#### TASK PROMPT:
In the entries below, find the line containing "Task: Open the settings" and the line containing "Open Chomzy name in second quoted tweet". Copy those two lines and everything between them exactly, and only that.

***** RECORDS FOR PROCESSING *****

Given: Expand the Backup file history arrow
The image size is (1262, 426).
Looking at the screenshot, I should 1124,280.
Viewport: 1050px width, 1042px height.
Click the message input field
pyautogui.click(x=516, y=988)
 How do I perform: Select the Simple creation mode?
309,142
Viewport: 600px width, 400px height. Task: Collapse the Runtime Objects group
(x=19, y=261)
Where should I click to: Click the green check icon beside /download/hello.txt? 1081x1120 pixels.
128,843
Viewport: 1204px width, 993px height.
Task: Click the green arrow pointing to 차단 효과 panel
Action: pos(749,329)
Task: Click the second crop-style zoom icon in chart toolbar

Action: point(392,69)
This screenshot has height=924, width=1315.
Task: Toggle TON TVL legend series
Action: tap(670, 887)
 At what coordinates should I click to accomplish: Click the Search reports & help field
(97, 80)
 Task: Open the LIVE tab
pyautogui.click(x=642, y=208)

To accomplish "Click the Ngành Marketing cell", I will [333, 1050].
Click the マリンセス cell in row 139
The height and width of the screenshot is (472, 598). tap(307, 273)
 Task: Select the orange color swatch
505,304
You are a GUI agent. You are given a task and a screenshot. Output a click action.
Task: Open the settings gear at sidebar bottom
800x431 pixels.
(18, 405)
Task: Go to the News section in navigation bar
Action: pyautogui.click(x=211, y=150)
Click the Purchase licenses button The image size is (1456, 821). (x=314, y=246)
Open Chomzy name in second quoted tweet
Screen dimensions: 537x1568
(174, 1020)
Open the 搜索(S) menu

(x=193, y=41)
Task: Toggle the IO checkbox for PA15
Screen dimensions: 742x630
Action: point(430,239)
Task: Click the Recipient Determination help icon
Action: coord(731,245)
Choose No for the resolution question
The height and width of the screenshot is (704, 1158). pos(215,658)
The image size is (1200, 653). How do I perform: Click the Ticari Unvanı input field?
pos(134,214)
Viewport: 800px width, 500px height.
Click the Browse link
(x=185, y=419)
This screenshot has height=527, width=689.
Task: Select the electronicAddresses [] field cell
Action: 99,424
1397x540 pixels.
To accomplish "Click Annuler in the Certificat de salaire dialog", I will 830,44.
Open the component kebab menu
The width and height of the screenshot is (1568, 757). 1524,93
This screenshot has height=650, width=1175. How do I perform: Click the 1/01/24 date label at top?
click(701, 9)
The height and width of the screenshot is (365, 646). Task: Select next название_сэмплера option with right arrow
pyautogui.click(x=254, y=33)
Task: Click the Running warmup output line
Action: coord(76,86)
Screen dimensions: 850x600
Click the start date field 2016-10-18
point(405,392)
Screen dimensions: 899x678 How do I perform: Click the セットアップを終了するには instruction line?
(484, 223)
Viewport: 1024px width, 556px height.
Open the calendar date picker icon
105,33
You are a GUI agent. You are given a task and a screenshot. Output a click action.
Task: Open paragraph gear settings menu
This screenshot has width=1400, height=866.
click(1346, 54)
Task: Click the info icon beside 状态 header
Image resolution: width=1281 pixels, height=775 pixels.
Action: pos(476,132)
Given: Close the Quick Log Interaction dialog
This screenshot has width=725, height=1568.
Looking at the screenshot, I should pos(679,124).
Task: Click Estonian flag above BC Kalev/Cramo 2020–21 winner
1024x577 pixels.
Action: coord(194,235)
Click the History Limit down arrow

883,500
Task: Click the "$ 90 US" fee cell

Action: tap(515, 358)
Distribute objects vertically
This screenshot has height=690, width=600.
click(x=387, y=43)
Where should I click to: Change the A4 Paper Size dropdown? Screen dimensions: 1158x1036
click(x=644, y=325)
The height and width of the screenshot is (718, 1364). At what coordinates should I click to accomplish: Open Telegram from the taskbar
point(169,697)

*****

#### COMPLETED EXERCISE:
Task: Open the settings gear at sidebar bottom
800x431 pixels.
(18, 405)
Task: Go to the News section in navigation bar
Action: pyautogui.click(x=211, y=150)
Click the Purchase licenses button The image size is (1456, 821). (x=314, y=246)
Open Chomzy name in second quoted tweet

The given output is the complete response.